La situazione è precipitata, ricorda il quotidiano, quando il 16 marzo, al consiglio d'amministrazione di Generali, Bolloré si è rifiutato di approvare il bilancio d'esercizio 2010, denunciando "mancanza di trasparenza" dopo avere appreso che il gruppo aveva assunto impegni per 3 miliardi di euro nell'Europa dell'Est, attraverso una joint venture con il miliardario ceco Petr Kellner. Bolloré considera l'ad Giovanni Perissinotto il principale "colpevole". Pensa di essere sostenuto nel suo attacco da Geronzi, ma questi "trova che sia andato troppo in là". Isolato, Bolloré si astiene sul bilancio. Oramai una parte dell'establishment italiano, scrive Delacroix, vuole per lui il "castigo pubblico".
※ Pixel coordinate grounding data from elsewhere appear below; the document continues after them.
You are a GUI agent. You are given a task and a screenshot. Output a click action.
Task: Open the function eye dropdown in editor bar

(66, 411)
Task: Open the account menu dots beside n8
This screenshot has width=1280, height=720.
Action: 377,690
"È l'inizio di un disamore tra l'industriale bretone e l'Italia?", si domanda Les Echos, ricordando come, passo dopo passo, Bolloré si è fatto strada nella penisola. Entrato con una "forzatura" in Mediobanca nel 2002, grazie all'acquisizione di quote nella banca Lazard "era diventato il francese più conosciuto d'Italia".

Era diventato il "capofila degli azionisti stranieri di Mediobanca, che hanno l'11% delle azioni", fa notare a Les Echos un industriale lombardo. "Con solamente il 5% a titolo personale, ha più potere delle famiglie italiane presenti nel capitale".
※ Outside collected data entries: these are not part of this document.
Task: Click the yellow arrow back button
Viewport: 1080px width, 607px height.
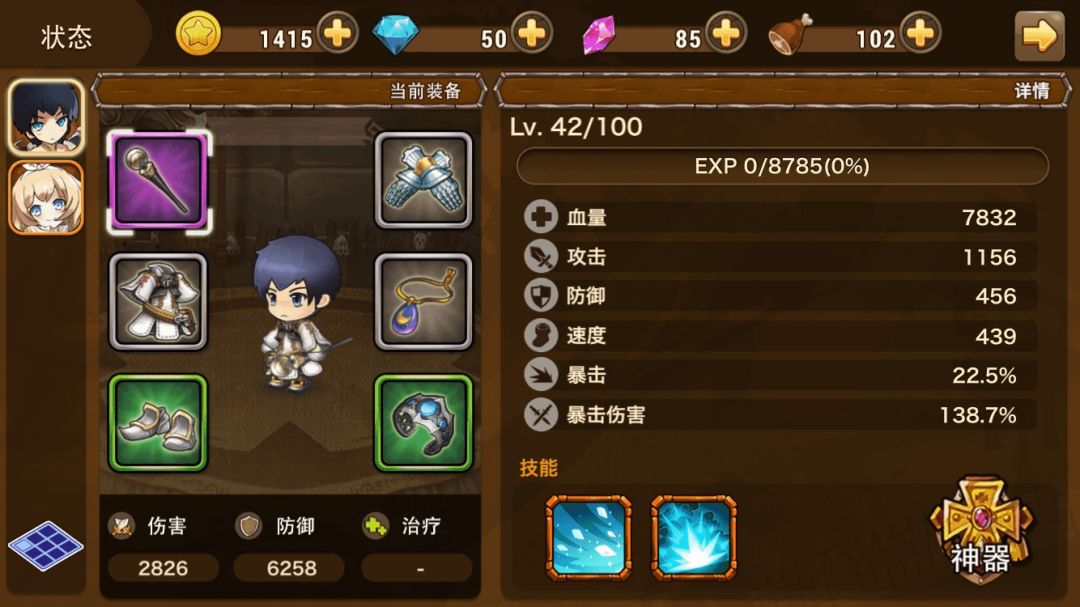Action: (x=1039, y=36)
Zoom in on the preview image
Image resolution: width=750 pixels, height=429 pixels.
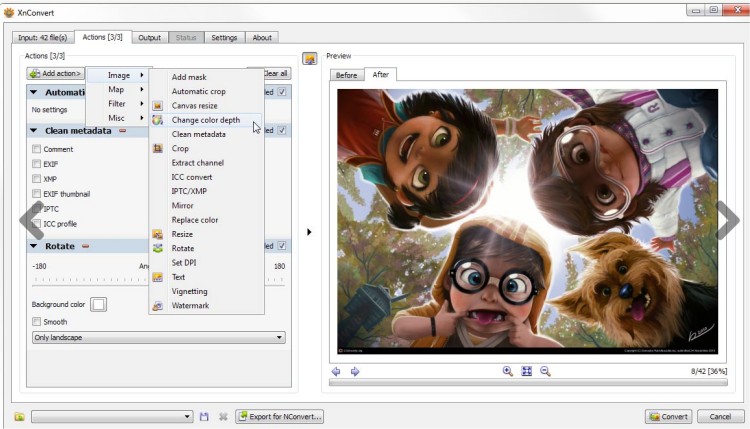508,371
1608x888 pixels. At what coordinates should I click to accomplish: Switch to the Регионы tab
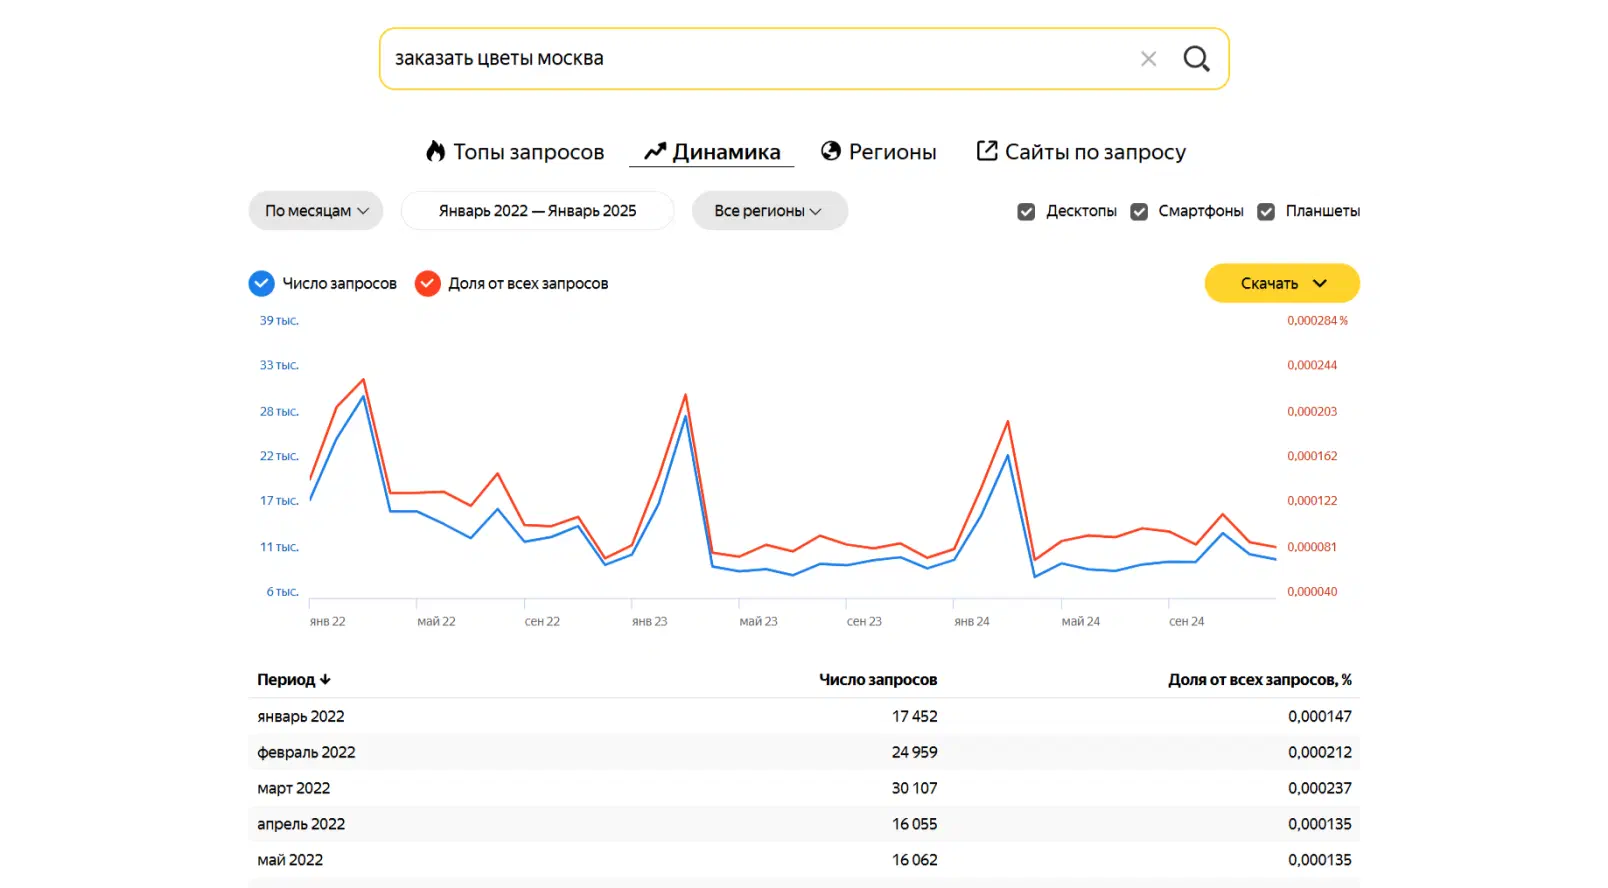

Fino a quest'inverno – osserva il cronista - non si poteva fare niente senza di lui, che era apprezzato sia per le sue qualità di finanziere che di industriale. Ma una serie di "passi falsi" fanno inceppare la macchina. Il primo "grosso errore" (secondo Diego Della Valle, suo grande nemico nel Cda di Generali) è stato quello di Premafin: Bolloré era salito al 5% della holding Premafin per aiutare Groupama a impossessarsi dell'assicuratore FonSai. In ottobre, Groupama trova un accordo con l'azionista storico, Ligresti. Ma in marzo l'operazione salta per iniziativa degli italiani, su richiesta, pare, del ministro dell'Economia Giulio Tremonti. Poi, all'inizio di aprile, Bolloré ha conosciuto "una delle sue peggiori giornate" in Italia, quella dell'allontanamento di Geronzi.
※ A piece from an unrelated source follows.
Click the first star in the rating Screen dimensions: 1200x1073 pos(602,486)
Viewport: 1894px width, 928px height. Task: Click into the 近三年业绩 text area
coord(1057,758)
Ormai è evidente, constata Les Echos: Bolloré "irrita coloro che pretendono di incarnare la borghesia produttiva", al punto che, a Milano e a Roma, si sospetta che utilizzi Generali per spostare le quotazioni di Havas in Francia. Molti fanno notare la contraddizione di essere nel board della Generali e nel contempo cercare di intervenire presso il concorrente FonSai e "forse lavorare sottobanco per conto di Axa".

"Quello che vogliono gli italiani è di continuare a fare i loro piccoli affari a porte chiuse senza essere disturbati", dice il miliardario franco-tunisino suo amico Tarak Ben Ammar, elencando i conflitti d'interesse che riguardano gli amministratori di Generali.

Les Echos si interroga sul perché, dopo tante vicissitudini, Bolloré continui ad andare avanti e indietro in Italia. E, citando Il Sole 24 Ore, sottolinea che sulle sue partecipazioni italiane ha minusvalenze latenti per circa 50 milioni di euro. Bolloré dice che non cederà niente prima del 2022, quando compirà 70 anni. "A meno che la politica non s'immischi", osserva il quotidiano: Tremonti infatti, secondo Les Echos, vuole spostare gli equilibri economici a favore di Unicredit, a scapito di Mediobanca e di Bolloré "di cui spera apertamente l'espulsione".